In tre anni ha sostenuto le persone in povertà, ma ha fallito del tutto uno degli obiettivi per i quali era nato: l'inserimento lavorativo. Per il reddito di cittadinanza, emerge da un report dell'Inps, si sono spesi 20 miliardi, ma il 70% di coloro che hanno iniziato a percepire il beneficio tra aprile del 2019 lo aveva ancora nell'ultimo semestre del 2021. Ciò significa che non è riuscito a reinserirsi nel mondo del lavoro ma ha avuto ancora bisogno del sussidio. Nel mezzo c'è stata la pandemia e un'economia in ginocchio. Sono state circa 4,6 milioni complessivamente le persone coinvolte dal reddito, circa 2 milioni di famiglie, per un importo medio erogato di 546 euro. «La persistenza - spiega l'Inps - sembra essere soprattutto legata alla nazionalità del richiedente, alla composizione del nucleo, all'area geografica di residenza, a indicatori economici».
Secondo i dati Inps nei 33 mesi analizzati ne hanno beneficiato minori e anziani, componenti di famiglie numerose e persone che vivono da sole. C'è chi ne ha beneficiato per un solo mese e chi per oltre due anni. Oltre il 40% dei nuclei beneficiari di reddito riceve anche l'integrazione economica per il canone di affitto, «un fatto importante, perché l'indisponibilità della casa di abitazione espone a un maggiore rischio di povertà». Il 44,7% dei nuclei beneficiari sono monocomponenti e che il 67,3% sono senza minori. I nuclei con disabili sono il 17% mentre sei nuclei su dieci hanno percepito più di 18 mensilità. Tra le famiglie che hanno iniziato a prendere il beneficio nel 2019 quelle che continuano a prenderlo sono prevalentemente al Sud e nelle Isole. A fine 2021 «quelli da più tempo presenti nella misura hanno caratteristiche più sfavorevoli rispetto ai nuclei di recente ingresso».
Il problema del reinserimento lavorativo secondo l'Inps è nei numeri: su 100 soggetti beneficiari del reddito, quelli «teoricamente occupabili» sono poco meno di 60. Di questi, 15 non sono mai stati occupati, 25 lo sono stati in passato, e meno di 20 hanno una posizione contributiva recente.
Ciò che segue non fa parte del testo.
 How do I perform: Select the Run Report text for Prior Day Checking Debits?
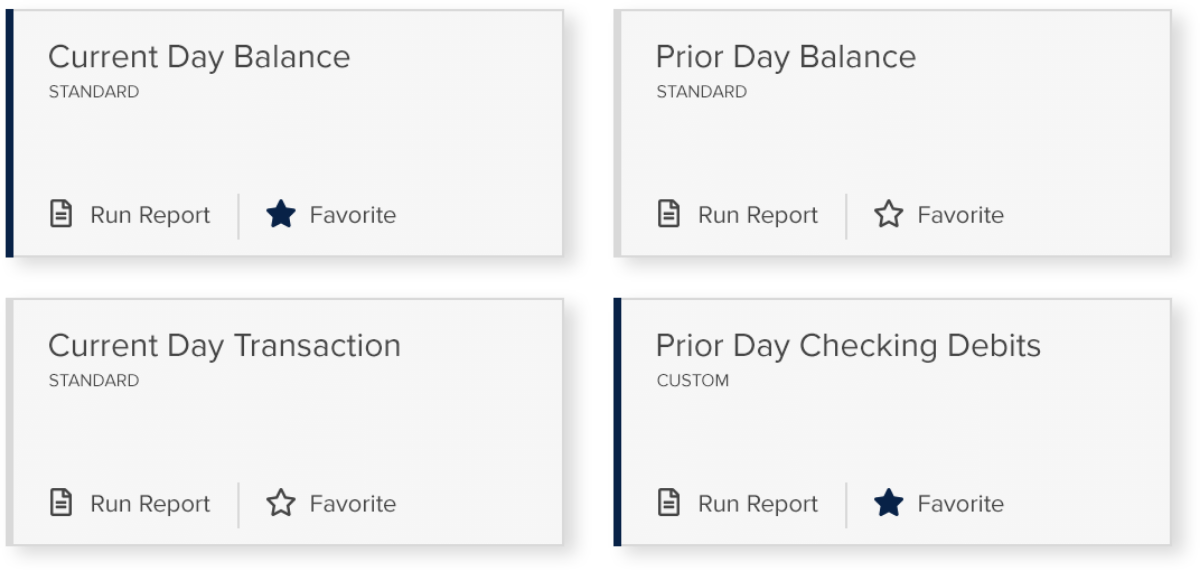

L'Istituto parla di un debole attaccamento al mercato del lavoro da parte dei percettori che mostra «come la misura riguardi effettivamente chi è a rischio di esclusione sociale».
Sulla distribuzione del sussidio resta lo squilibrio tra Nord e Sud. Due percettori su tre risiedono al Sud o nelle Isole (il 62% dei nuclei, secondo dati di dicembre 2021). Secondo l'analisi pesano gli indicatori di disagio economico del Meridione come l'alto tasso di disoccupazione e la mancanza di servizi adeguati: «È dunque il contesto a spiegare una parte dei divari dell'incidenza. Da questo punto di vista, la misura appare essere un sostegno non solo per i nuclei familiari, ma anche per alcuni precisi contesti locali con indicatori di disagio economico particolarmente accentuati», scrive l'Inps.
Il problema è che il mercato del lavoro italiano «è pessimo» e porta a forme di occupazione «povera», dice la sottosegretaria al Mef, Maria Cecilia Guerra. «Dobbiamo puntare sulla qualità del lavoro», eliminare le cosiddette «forme atipiche» e sottopagate che non consentono di guadagnare «abbastanza per garantire una vita dignitosa».
Per il segretario generale della Uil, PierPaolo Bombardieri «negli ultimi tre anni, quindi ben prima della pandemia, su 24 milioni di contratti accesi, abbiamo avuto 4 milioni di contratti a tempo indeterminato e 20 milioni di contratti precari, part time, partite Iva, false cooperative. È lì che bisogna intervenire».